▶ **Given records**:
****************************************
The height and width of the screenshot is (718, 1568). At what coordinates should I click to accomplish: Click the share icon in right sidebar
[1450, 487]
****************************************
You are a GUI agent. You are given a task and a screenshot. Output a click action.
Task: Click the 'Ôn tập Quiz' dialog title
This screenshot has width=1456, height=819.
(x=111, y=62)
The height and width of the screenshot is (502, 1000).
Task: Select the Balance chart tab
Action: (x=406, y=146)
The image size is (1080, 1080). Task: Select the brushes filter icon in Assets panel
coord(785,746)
****************************************
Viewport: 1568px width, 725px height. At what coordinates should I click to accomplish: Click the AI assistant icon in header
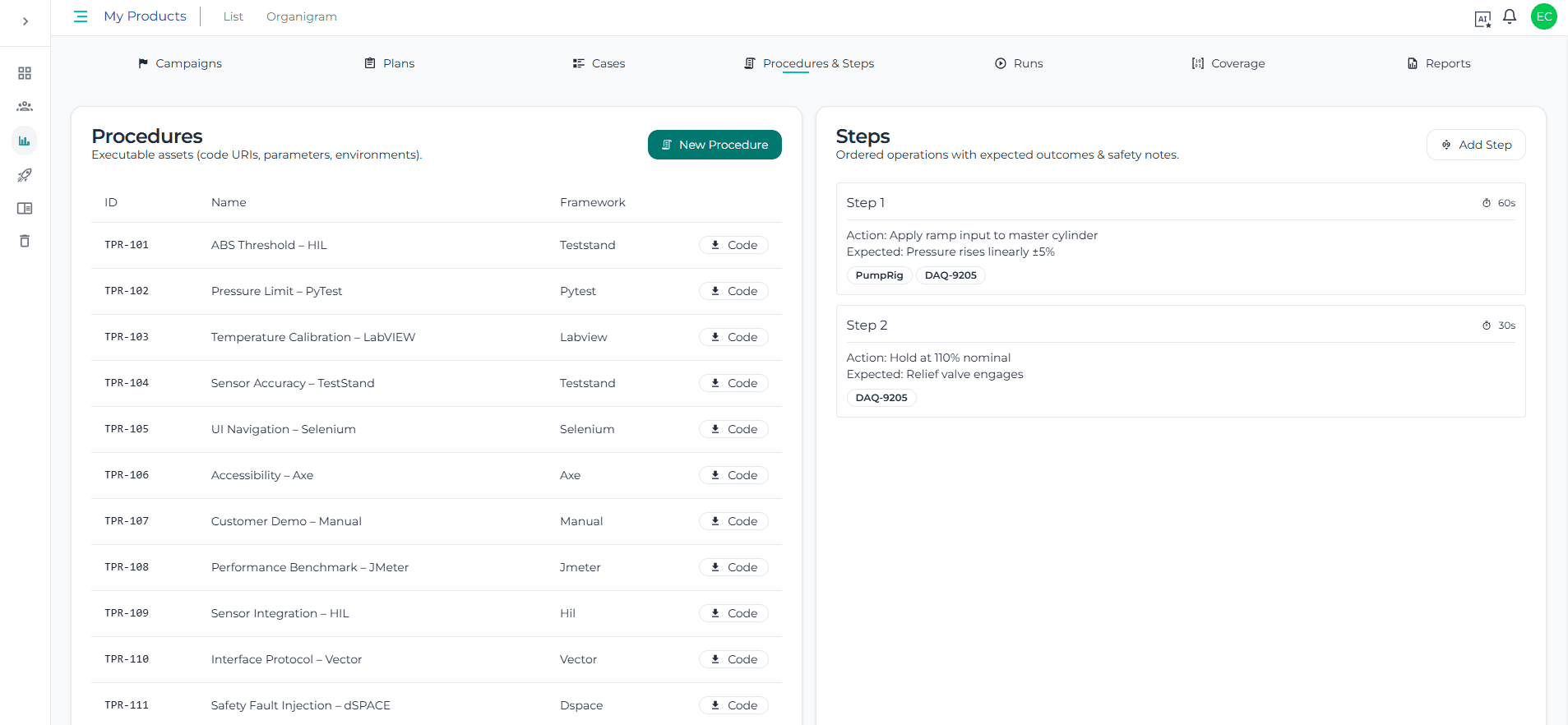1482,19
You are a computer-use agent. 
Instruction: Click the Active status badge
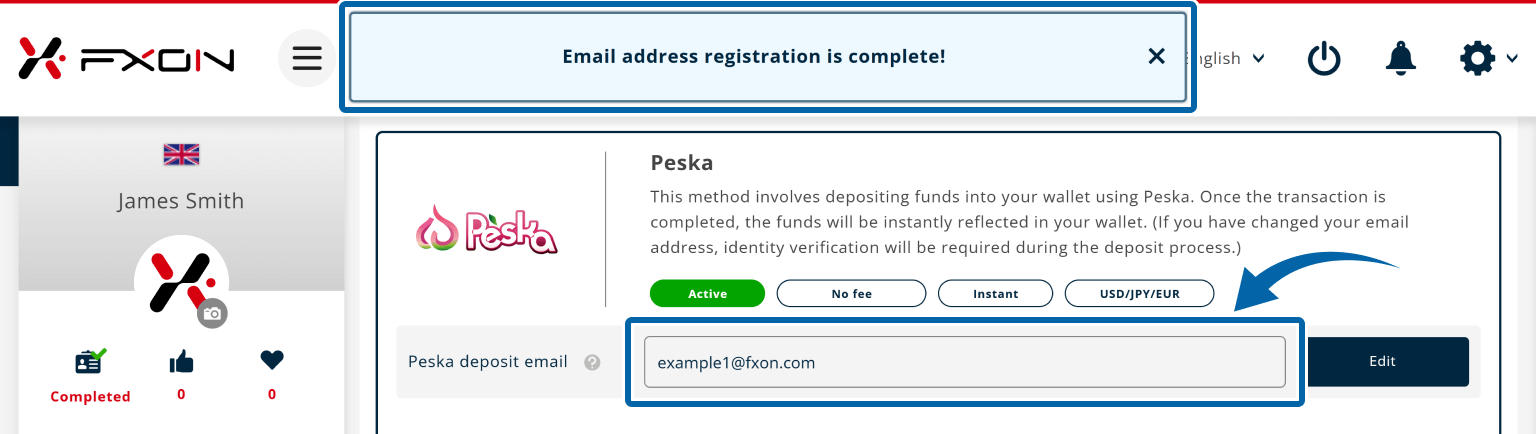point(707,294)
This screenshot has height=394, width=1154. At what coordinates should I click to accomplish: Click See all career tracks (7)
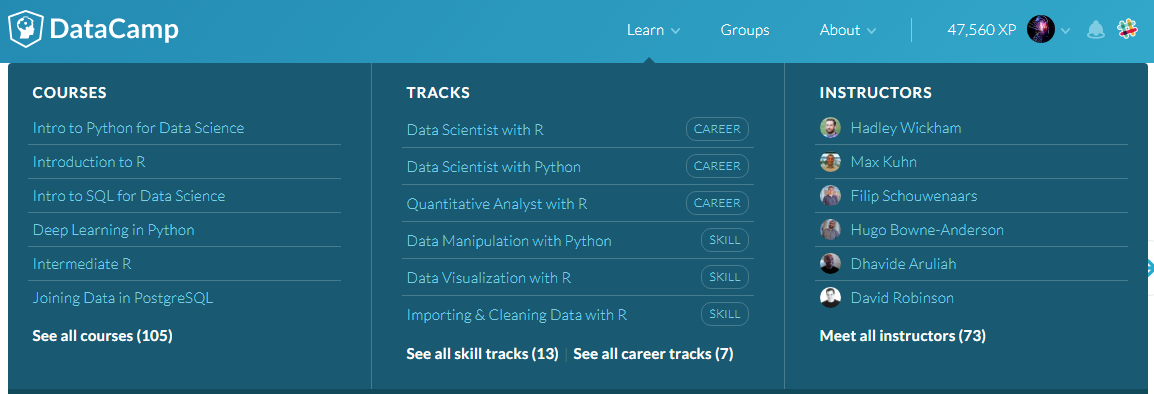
****************************************
▶ **Task to carry out**:
Go through the material above, find each line with the string "agent", and copy it.

▶ **Answer for this exercise**:
You are a GUI agent. You are given a task and a screenshot. Output a click action.
You are a computer-use agent. 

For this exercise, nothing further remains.